# Two Cards, One Computer



## MoonPig (Jun 7, 2009)

Hey,

Been pondering this for the last few days. Then last night, Bogmali told me you can't have two different series cards folding in the same machine. I googled it and he was right, for the most.

But talking to Alexp999, and he suggested two separate clients folding on the same machine. This makes sense as the cards wont interfere with eachother...

Hypothetically, my P5Q-E with:

"GTX260" folding in PCI-E slot 1 (x16) - Folding when im not using PC, then paused when iam
"Other Card" in PCI-E slot 3 (x4) - Folding 24/7

Would this work with any card? 8series, 9series, GTXseries?


----------



## mike047 (Jun 7, 2009)

MoonPig said:


> Hey,
> 
> Been pondering this for the last few days. Then last night, Bogmali told me you can't have two different series cards folding in the same machine. I googled it and he was right, for the most.
> 
> ...



I use separate clients for all my cards.  I have two boxes with mixed cards.  one has 2x250 and a 9600gso. Another box has 260's with 1-192 and 2-216.


----------



## MoonPig (Jun 7, 2009)

hmmm... tempted to just get a second card, rather than a separate folder...

I have a mate with a 9500GS that used no extra power. Should be good.


----------



## MoonPig (Jun 8, 2009)

So, lets say i had my GTX260 and got an 8800GT, what would i do to have them both running?

My dream (lol) is to have the 8800GT running 24/7. Then the GTX260 running like it is now, folding, then paused if i want to play a game or watch a video.


----------



## afw (Jun 8, 2009)

hey guys .... i know very little about folding@home ..... and  i have seen many here participating on it ?? do u'll get paid for doing so .... ?? or  is it just a service/help we r offering ??

(Stored data entries)
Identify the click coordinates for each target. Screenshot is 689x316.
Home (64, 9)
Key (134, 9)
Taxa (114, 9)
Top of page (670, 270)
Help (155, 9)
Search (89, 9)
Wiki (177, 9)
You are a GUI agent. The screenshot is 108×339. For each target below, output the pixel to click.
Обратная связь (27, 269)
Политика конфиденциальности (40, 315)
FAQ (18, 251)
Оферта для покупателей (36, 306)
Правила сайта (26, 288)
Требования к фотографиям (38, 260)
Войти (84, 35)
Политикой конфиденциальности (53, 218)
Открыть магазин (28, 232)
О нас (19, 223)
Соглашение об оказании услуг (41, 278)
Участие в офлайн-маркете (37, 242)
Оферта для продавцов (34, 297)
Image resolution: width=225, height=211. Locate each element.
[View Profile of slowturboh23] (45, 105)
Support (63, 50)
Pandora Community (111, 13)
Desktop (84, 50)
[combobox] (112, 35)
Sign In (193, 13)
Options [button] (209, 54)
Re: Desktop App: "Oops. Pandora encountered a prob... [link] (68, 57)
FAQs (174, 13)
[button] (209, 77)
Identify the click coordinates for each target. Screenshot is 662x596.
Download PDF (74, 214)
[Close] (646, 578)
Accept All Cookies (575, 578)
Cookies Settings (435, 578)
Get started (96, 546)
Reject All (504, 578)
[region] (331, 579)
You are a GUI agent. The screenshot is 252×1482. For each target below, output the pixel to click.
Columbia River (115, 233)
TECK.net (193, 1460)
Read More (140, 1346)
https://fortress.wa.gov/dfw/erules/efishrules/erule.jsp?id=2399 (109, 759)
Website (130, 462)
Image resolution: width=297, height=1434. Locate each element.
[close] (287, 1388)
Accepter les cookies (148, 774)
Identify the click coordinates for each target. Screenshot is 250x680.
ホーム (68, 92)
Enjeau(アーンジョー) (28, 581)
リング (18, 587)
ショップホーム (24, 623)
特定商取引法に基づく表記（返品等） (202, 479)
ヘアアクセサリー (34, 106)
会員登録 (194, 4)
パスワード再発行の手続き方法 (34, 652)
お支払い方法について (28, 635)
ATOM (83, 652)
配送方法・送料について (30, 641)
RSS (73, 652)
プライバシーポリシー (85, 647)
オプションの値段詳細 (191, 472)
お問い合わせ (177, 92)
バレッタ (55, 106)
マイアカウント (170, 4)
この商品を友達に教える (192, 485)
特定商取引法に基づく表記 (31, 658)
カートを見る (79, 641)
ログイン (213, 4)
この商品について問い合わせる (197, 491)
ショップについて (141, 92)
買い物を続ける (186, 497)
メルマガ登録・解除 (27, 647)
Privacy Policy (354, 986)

== OBJECTIVES ==
1. In the forum thread, what card does MoonPig's mate own?
2. Edit the rows from the line with "Reject All (504, 578)" to the line with "メルマガ登録・解除 (27, 647)", replacing "Website" with "Homepage", and return only those lines.
The forum thread and the rows were taken from separate, unrelated sources.

== OUTPUTS FOR THE TASKS ==
1. A 9500GS.

2.
Reject All (504, 578)
[region] (331, 579)
You are a GUI agent. The screenshot is 252×1482. For each target below, output the pixel to click.
Columbia River (115, 233)
TECK.net (193, 1460)
Read More (140, 1346)
https://fortress.wa.gov/dfw/erules/efishrules/erule.jsp?id=2399 (109, 759)
Homepage (130, 462)
Image resolution: width=297, height=1434. Locate each element.
[close] (287, 1388)
Accepter les cookies (148, 774)
Identify the click coordinates for each target. Screenshot is 250x680.
ホーム (68, 92)
Enjeau(アーンジョー) (28, 581)
リング (18, 587)
ショップホーム (24, 623)
特定商取引法に基づく表記（返品等） (202, 479)
ヘアアクセサリー (34, 106)
会員登録 (194, 4)
パスワード再発行の手続き方法 (34, 652)
お支払い方法について (28, 635)
ATOM (83, 652)
配送方法・送料について (30, 641)
RSS (73, 652)
プライバシーポリシー (85, 647)
オプションの値段詳細 (191, 472)
お問い合わせ (177, 92)
バレッタ (55, 106)
マイアカウント (170, 4)
この商品を友達に教える (192, 485)
特定商取引法に基づく表記 (31, 658)
カートを見る (79, 641)
ログイン (213, 4)
この商品について問い合わせる (197, 491)
ショップについて (141, 92)
買い物を続ける (186, 497)
メルマガ登録・解除 (27, 647)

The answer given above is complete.